* _Data for review_
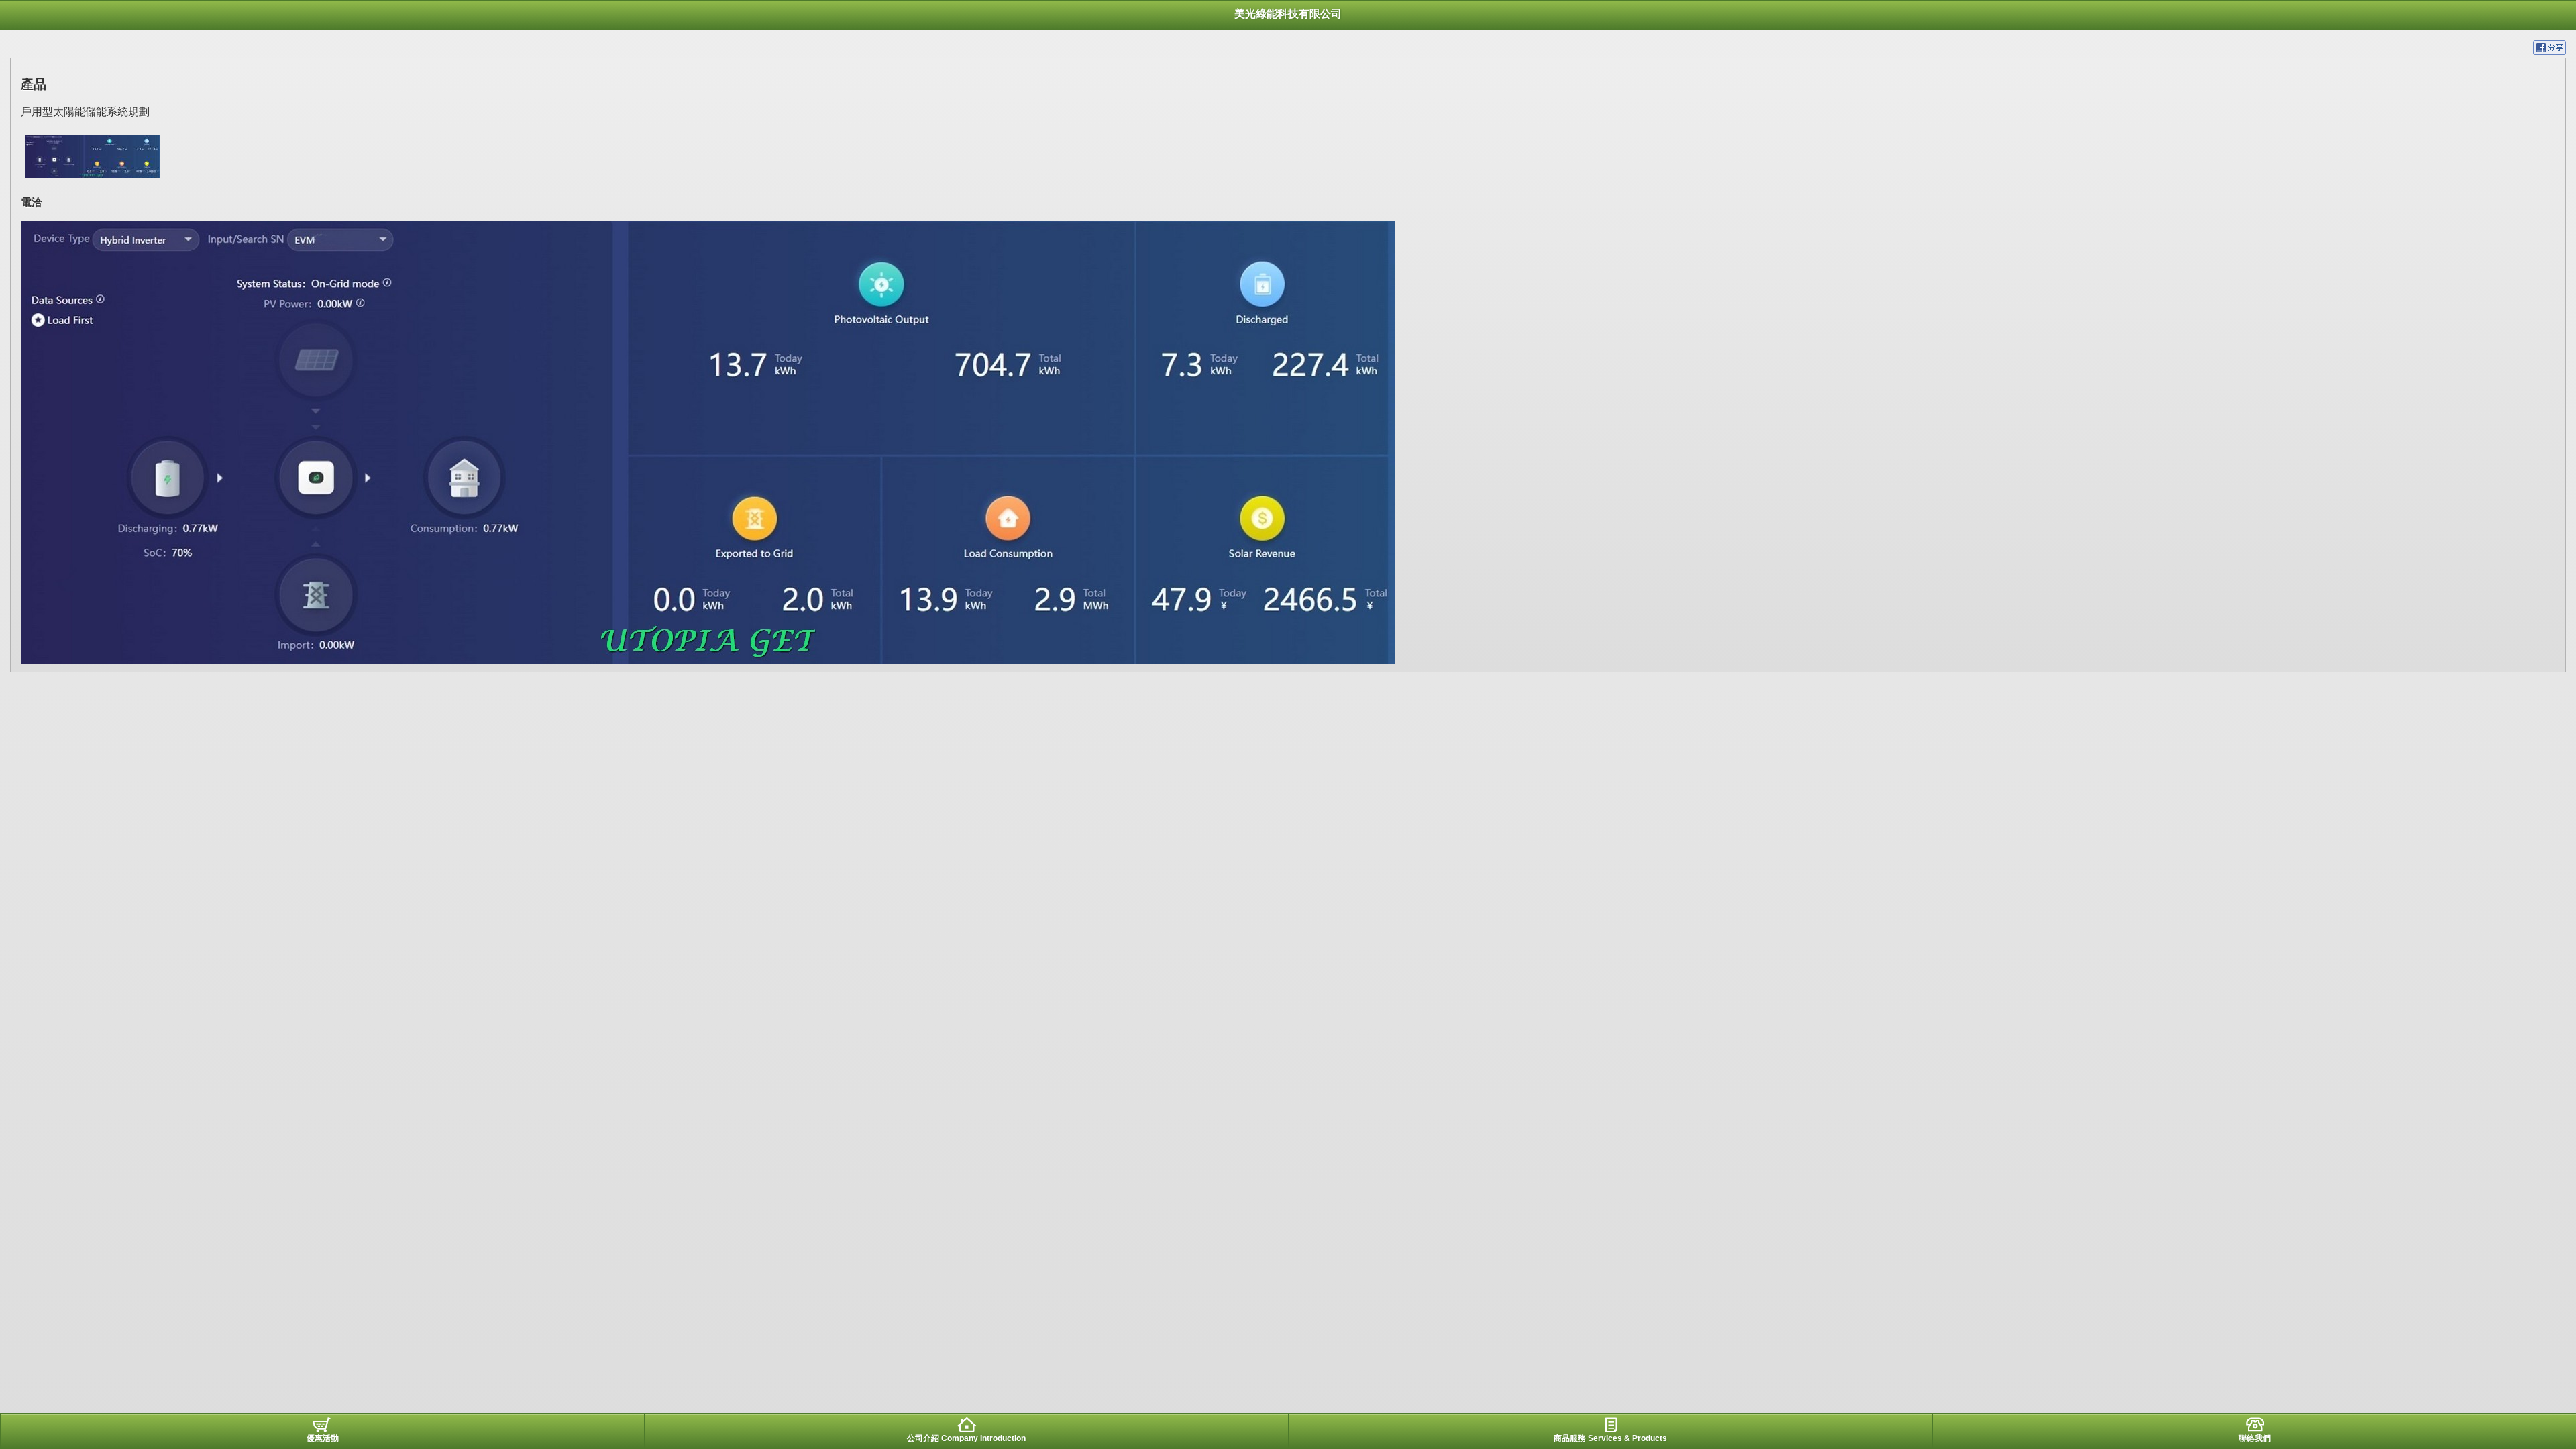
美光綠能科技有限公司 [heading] (1288, 13)
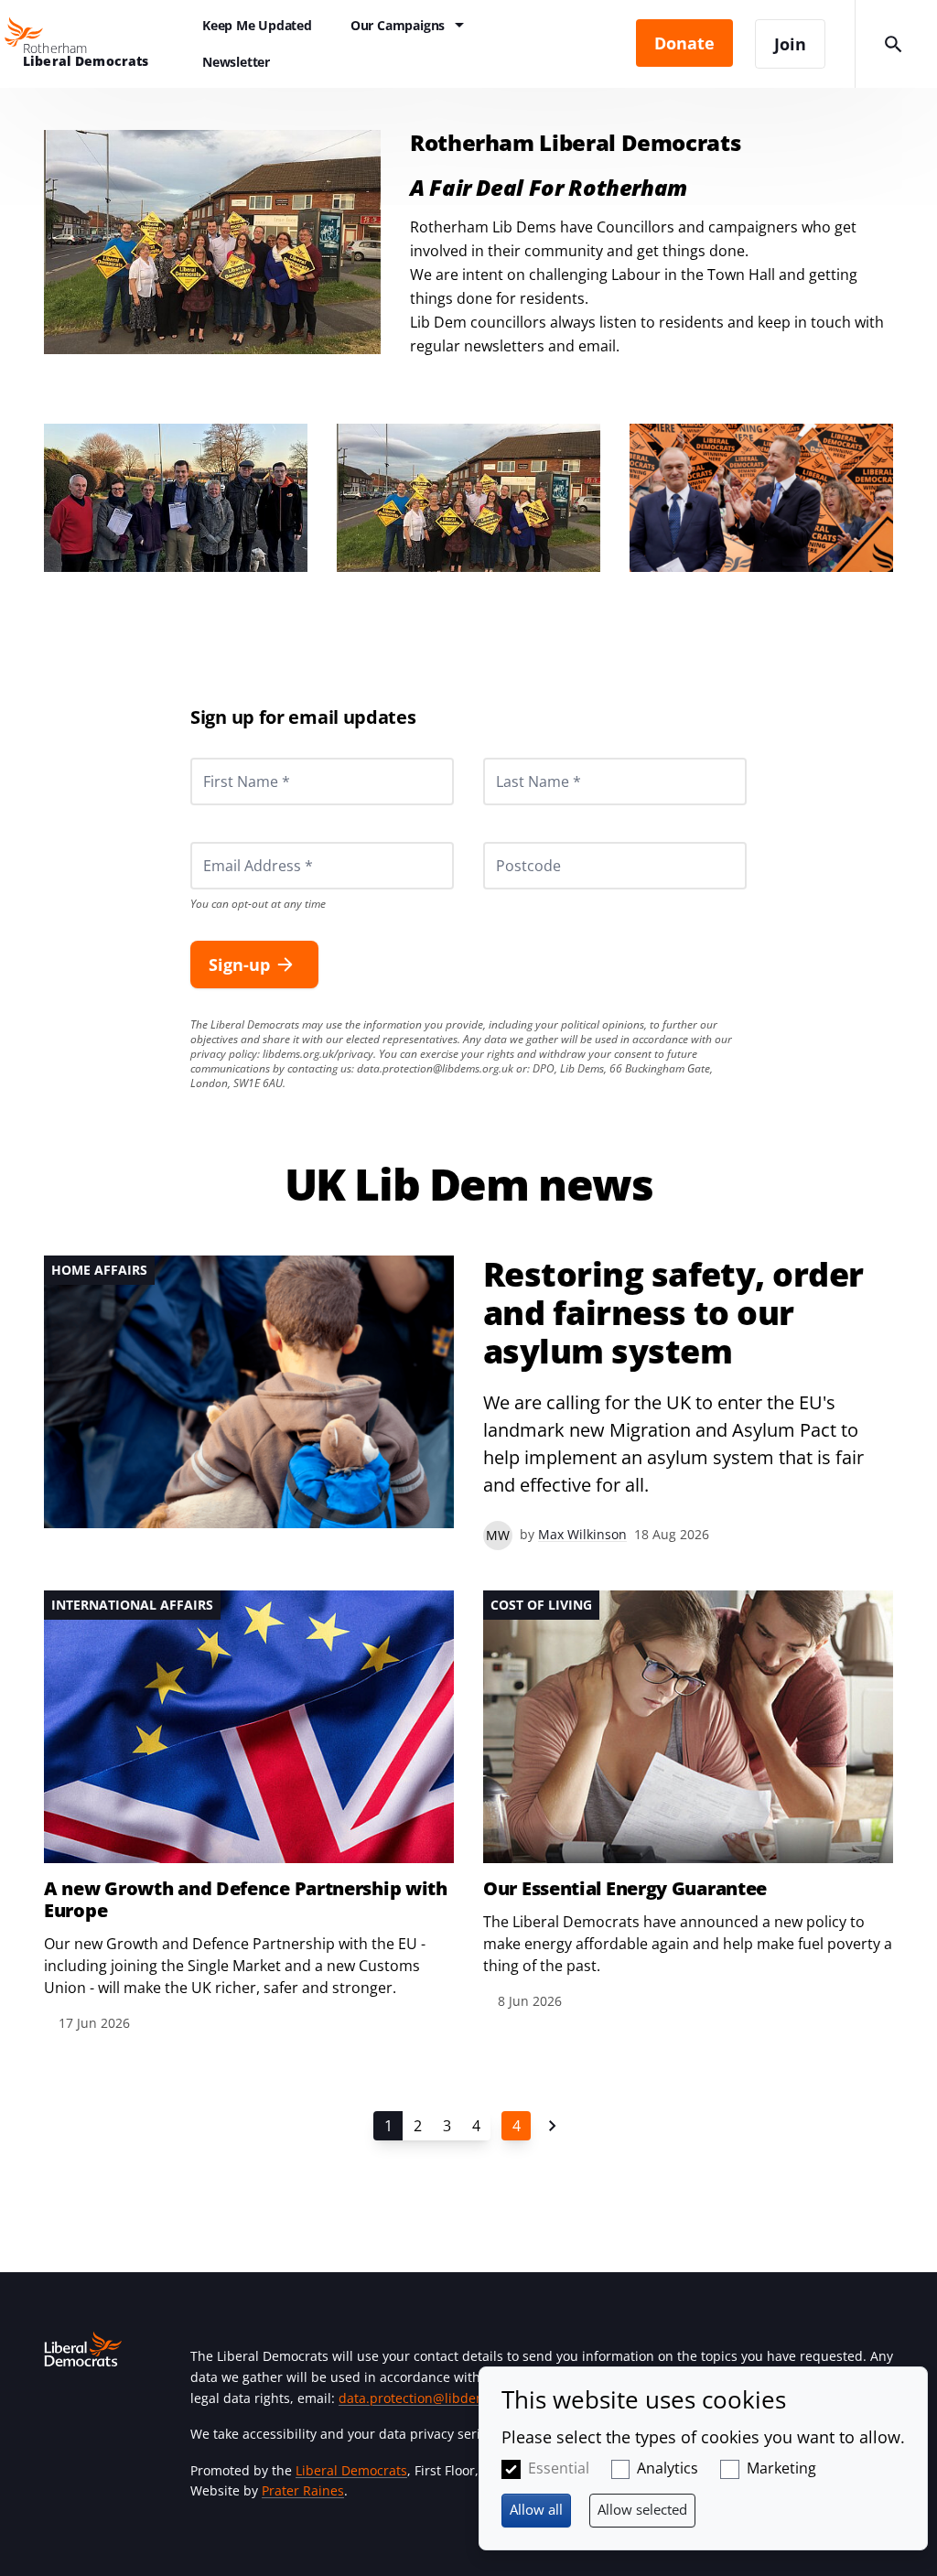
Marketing (781, 2468)
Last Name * (516, 757)
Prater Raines (303, 2490)
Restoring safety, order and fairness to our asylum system (673, 1313)
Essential (558, 2468)
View (468, 1403)
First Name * (224, 757)
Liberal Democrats (351, 2470)
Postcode (507, 842)
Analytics (667, 2468)
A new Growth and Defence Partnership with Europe (245, 1900)
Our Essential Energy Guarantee (625, 1889)
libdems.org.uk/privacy (318, 1054)
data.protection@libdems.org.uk (435, 1068)
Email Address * (232, 842)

* _Instructions for the task_
Leave the pictures out and copy the rest of the data exactly.

* _Answer section_
美光綠能科技有限公司 [heading] (1288, 13)
Marketing (781, 2468)
Last Name * (516, 757)
Prater Raines (303, 2490)
Restoring safety, order and fairness to our asylum system (673, 1313)
Essential (558, 2468)
View (468, 1403)
First Name * (224, 757)
Liberal Democrats (351, 2470)
Postcode (507, 842)
Analytics (667, 2468)
A new Growth and Defence Partnership with Europe (245, 1900)
Our Essential Energy Guarantee (625, 1889)
libdems.org.uk/privacy (318, 1054)
data.protection@libdems.org.uk (435, 1068)
Email Address * (232, 842)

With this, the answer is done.